Under the Button is part of a student-run nonprofit.

Please support us by disabling your ad blocker on our site.

Sad: On Campus Rats Shocked to Learn OCR Isn’t About Them


Photo by Haerpeck Reckpeauck // CC BY-NC-ND 2.0

In the past few weeks, Penn’s rat community has been flourishing. They were singlehandedly responsible for a brief closure of the Fresh Grocer, caused many a scare in various sorority dwellings, and have a whole new group of fresh meat to harass throughout the quad. Despite a few battles lost to booby traps, the fall of 2019 has been an epoch of tremendous rat success. 

However, tragic news recently plagued the greater West Philadelphia rat community.

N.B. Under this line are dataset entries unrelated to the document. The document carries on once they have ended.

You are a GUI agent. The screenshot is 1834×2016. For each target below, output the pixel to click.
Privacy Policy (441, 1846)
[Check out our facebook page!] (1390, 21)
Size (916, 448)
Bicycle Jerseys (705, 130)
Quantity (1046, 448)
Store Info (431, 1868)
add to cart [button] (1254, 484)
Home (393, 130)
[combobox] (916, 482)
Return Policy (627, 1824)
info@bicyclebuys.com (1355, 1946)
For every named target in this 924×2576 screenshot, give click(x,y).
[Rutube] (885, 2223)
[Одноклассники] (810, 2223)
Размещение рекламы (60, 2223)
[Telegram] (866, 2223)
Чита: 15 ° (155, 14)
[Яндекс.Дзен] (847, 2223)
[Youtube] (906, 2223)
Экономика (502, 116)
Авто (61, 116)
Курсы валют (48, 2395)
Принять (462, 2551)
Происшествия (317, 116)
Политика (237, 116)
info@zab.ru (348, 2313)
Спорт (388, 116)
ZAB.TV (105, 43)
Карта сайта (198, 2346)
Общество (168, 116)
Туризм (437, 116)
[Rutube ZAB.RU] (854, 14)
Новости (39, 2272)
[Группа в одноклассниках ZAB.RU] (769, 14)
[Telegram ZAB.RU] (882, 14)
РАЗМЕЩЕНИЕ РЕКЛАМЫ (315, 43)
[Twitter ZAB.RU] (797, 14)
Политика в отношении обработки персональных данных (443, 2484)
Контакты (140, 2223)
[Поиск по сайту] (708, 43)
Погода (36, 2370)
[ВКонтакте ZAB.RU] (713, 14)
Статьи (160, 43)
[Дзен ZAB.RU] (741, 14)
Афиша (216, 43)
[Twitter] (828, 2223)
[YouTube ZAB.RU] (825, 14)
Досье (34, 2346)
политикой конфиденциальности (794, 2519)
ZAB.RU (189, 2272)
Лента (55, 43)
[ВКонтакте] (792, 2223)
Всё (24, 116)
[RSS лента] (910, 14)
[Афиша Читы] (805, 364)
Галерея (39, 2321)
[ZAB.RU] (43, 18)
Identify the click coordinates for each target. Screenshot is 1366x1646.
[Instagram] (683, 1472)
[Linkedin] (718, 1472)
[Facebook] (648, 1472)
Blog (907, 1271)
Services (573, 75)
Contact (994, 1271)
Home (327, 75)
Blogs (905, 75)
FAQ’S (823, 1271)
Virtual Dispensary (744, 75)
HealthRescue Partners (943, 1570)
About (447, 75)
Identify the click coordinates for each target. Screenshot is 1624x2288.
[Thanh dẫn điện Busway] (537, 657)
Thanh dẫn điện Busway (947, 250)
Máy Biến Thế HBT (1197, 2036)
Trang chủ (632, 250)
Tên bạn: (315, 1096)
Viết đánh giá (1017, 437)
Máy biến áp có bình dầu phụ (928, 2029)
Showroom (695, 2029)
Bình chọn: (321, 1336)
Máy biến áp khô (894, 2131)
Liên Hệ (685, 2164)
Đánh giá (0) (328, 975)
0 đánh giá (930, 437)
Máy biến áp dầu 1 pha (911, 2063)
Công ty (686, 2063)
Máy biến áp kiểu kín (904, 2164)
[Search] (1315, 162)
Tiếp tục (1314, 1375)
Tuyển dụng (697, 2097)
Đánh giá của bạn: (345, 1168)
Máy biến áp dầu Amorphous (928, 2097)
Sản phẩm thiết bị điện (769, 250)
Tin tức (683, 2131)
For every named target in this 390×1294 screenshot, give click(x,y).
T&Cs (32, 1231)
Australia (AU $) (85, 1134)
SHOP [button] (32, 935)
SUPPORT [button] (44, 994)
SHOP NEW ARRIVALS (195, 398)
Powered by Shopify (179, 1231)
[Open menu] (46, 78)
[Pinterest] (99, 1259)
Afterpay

After years of thinking that the University's infamous On Campus Recruiting program — dubbed OCR – was a celebratory rat-pride week called "On Campus Rats," they recently learned the truth. 

UTB staff sat down with a Rodin college house rodent after he reluctantly accepted our requests for an interview. Upon asking for his thoughts on the matter, he hastily replied, “What the fuck bro? You’re seriously telling me, that this whole time, OCR has actually stood for On Campus Recruiting, and it WASN’T a week dedicated to honoring and celebrating rats on campus? And you want to know how we feel about it? We are pretty pissed! This is the one thing we had and you guys are taking it away from us.” 

“That means that all those cheese plates were for those fancy people in suits and not for us to munch on,” he said. “This is just too fucked up for me to wrap my head around right now.”